Preventive administration of intravenous N-acetylcysteine and development of tolerance to isosorbide dinitrate in patients with angina pectoris.
BACKGROUND Development of tolerance to organic nitrates may be related to depletion of sulfhydryl groups in vascular smooth muscle. N-Acetylcysteine (NAC), a sulfhydryl donor, has been reported to potentiate the effect of nitroglycerin and reverse tolerance in humans. However, its ability to prevent or delay the development of nitrate tolerance in patients with angina pectoris has not been established.

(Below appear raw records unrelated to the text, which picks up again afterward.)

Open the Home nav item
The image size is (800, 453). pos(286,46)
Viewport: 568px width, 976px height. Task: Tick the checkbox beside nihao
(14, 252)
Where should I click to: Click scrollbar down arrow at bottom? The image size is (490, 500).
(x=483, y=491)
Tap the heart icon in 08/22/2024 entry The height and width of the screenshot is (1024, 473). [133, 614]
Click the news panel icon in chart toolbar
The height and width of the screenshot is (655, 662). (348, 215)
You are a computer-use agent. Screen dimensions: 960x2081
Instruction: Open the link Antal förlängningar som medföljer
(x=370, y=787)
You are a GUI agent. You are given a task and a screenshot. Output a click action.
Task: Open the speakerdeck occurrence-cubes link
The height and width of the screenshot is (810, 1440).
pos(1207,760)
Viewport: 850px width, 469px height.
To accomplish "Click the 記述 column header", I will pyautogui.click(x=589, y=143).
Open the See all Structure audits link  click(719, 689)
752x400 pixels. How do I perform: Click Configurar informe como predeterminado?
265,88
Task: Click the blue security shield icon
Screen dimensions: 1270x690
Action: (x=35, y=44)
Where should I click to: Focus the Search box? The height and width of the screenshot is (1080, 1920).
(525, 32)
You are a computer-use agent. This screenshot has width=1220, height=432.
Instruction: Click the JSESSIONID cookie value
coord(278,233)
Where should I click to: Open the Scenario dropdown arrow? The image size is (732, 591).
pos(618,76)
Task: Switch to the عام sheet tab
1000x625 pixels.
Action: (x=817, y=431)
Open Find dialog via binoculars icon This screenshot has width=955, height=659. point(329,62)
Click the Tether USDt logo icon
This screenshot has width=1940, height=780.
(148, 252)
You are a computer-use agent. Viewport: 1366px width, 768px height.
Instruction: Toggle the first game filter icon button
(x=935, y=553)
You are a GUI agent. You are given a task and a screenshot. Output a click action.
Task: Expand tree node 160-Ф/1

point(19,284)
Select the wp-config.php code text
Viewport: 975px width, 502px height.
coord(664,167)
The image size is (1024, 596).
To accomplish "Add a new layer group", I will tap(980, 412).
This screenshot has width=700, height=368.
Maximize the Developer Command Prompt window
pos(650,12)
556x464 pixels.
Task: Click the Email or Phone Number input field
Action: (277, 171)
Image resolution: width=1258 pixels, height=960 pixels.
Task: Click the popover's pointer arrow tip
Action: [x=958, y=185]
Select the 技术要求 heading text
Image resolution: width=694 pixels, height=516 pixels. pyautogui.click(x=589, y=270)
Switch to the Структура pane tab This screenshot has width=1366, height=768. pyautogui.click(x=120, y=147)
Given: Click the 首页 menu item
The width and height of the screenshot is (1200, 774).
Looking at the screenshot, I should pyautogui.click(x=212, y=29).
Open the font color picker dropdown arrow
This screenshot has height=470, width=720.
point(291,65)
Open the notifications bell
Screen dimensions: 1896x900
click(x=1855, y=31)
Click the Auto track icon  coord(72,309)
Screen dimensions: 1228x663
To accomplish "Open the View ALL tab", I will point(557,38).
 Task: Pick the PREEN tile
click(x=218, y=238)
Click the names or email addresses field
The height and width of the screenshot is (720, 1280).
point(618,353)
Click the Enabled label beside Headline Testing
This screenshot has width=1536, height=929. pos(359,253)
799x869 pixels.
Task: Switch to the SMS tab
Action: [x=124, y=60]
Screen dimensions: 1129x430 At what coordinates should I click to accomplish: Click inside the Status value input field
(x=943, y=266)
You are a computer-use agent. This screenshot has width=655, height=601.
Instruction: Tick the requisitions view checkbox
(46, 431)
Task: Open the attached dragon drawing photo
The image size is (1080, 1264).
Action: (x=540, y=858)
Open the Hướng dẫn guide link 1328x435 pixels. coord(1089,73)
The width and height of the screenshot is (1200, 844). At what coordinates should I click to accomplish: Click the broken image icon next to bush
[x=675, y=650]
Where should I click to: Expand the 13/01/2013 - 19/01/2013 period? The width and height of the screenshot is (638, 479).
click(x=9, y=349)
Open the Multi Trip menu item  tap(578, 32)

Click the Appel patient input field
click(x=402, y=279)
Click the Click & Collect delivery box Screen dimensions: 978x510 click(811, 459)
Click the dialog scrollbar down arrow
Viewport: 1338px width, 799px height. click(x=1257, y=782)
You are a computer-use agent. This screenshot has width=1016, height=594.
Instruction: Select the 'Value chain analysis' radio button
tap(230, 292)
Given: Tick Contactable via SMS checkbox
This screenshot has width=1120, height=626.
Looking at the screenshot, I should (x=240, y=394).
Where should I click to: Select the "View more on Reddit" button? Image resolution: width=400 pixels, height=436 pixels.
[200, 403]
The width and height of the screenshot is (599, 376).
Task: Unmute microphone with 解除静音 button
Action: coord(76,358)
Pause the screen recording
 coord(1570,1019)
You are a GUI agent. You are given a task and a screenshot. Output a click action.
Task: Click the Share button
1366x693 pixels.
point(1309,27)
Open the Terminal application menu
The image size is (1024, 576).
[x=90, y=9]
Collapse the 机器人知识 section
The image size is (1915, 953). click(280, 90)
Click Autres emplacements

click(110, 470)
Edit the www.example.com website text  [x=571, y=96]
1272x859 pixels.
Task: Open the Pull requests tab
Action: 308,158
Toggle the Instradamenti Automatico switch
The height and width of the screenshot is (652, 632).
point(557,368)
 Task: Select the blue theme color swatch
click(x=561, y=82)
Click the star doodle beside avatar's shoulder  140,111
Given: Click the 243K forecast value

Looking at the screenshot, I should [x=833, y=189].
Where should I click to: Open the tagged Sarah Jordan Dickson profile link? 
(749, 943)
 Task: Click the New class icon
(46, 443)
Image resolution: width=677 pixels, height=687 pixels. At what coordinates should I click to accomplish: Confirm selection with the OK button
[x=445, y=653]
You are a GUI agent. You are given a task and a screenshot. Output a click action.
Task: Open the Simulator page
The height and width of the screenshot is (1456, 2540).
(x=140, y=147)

METHODS AND RESULTS Ten patients with stable angina pectoris were treated with intravenous isosorbide dinitrate (ISDN; 5 mg/hr) combined with NAC (2 g i.v. over 15 minutes followed by 5 mg/kg/hr) or matching placebo for 30 hours in a double-blind, randomized, crossover study with a washout interval of 8 days. Bicycle exercise tests were performed before and at 1 1/2, 8, 20, 24, and 30 hours after start of treatment. After 24 hours of infusion, exercise parameters were not significantly different from pretreatment values (p greater than 0.05) during ISDN plus placebo, indicating development of tolerance to ISDN. In contrast, time to onset of angina, time to 1-mm ST segment depression, and total amount of ST segment depression were still significantly improved after 24-hour infusion of ISDN plus NAC (p less than 0.05). In addition, compared with placebo, a significant difference (p less than 0.05) in favor of NAC was observed regarding time to angina (507 +/- 63 versus 445 +/- 69 seconds, mean +/- SEM), time to 1-mm ST segment depression (435 +/- 43 versus 407 +/- 45 seconds), and total ST segment depression (1.8 +/- 0.9 versus 3.1 +/- 0.4 mm).
CONCLUSIONS These results suggest that infusion of high doses of NAC in combination with ISDN for 30 hours affects and partially prevents the development of tolerance to antianginal effects normally observed during infusion with ISDN.